266 Жалобы на тесноту помещений Московского Публичного и Румянцевского музеев были высказаны еще в их «Отчете» за 1879–1882 гг. С начала же 1890-х годов вопрос о нехватке помещений стоял особенно остро. Его неоднократно поднимала и администрация Музеев в лице В.А. Дашкова и М.В. Веневитинова, и сотрудники, и многолетние читатели библиотеки, предпринимались официальные ходатайства, появлялись статьи в «Московских ведомостях», «Русских ведомостях» и т.д. «Надо заметить, – писал Я.Ф. Браве, – что вообще теснота и неудобство помещения сильно задерживают успехи и развитие Музея. Дом Пашкова с каждым годом все с большим трудом вмещает разрастающиеся коллекции. Но теснота всего более дает себя чувствовать в библиотеке. Давно уже все стены использованы, давно уже книжные полки тянутся в несколько рядов поперек зал; давно уже площадки, коридоры и лестницы заняты шкафами. Вообще, с угрожающей быстротой подступает тот трагический момент, когда некуда будет деваться со стекающимися со всей России изданиями» (Е. Варб (Я.Ф. Браве). Одно из наших центральных просветительных учреждений, с. 79). О Московском главном архиве Министерства иностранных дел см. примеч. 285. – 113.

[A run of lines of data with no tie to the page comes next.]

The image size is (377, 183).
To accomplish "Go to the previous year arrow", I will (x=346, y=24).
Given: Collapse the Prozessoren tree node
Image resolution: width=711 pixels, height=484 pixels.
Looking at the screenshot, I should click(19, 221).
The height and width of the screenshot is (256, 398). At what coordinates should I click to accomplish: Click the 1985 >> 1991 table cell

267 «Дополнение 1», «Дополнение 2» и заметка «Если будет признано превосходство музеев...» печатаются по: ОР РГБ, ф. 657, к. 7, ед. хр. 144, лл. 2–5 об. (копия рукой Н.П. Петерсона – к. 3, ед. хр. 4, лл. 391–393). – 113.

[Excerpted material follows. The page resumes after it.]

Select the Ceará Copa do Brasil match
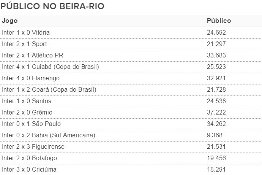Screen dimensions: 262x175 click(131, 90)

268 Памятник Александру II, воздвигнутый на южном склоне Кремлевского холма, представлял собой величественное монументальное сооружение (35 м по лицевому фасаду и 32 м по боковому). Над статуей императора (работы скульптора А.М. Опекушина), изображавшей Александра II «в полной генеральской форме и в Императорской порфире, т.е. в том одеянии, в котором он венчался на царство», возвышалась сень, а сама сень с трех сторон была окружена галереей (Н. Султанов. Памятник императору Александру II в Кремле Московском. СПб., 1898). – 114.
269 Польское восстание 1863–1864 гг., охватившее Королевство Польское, территории Литвы, Белоруссии, Правобережной Украины. – 114.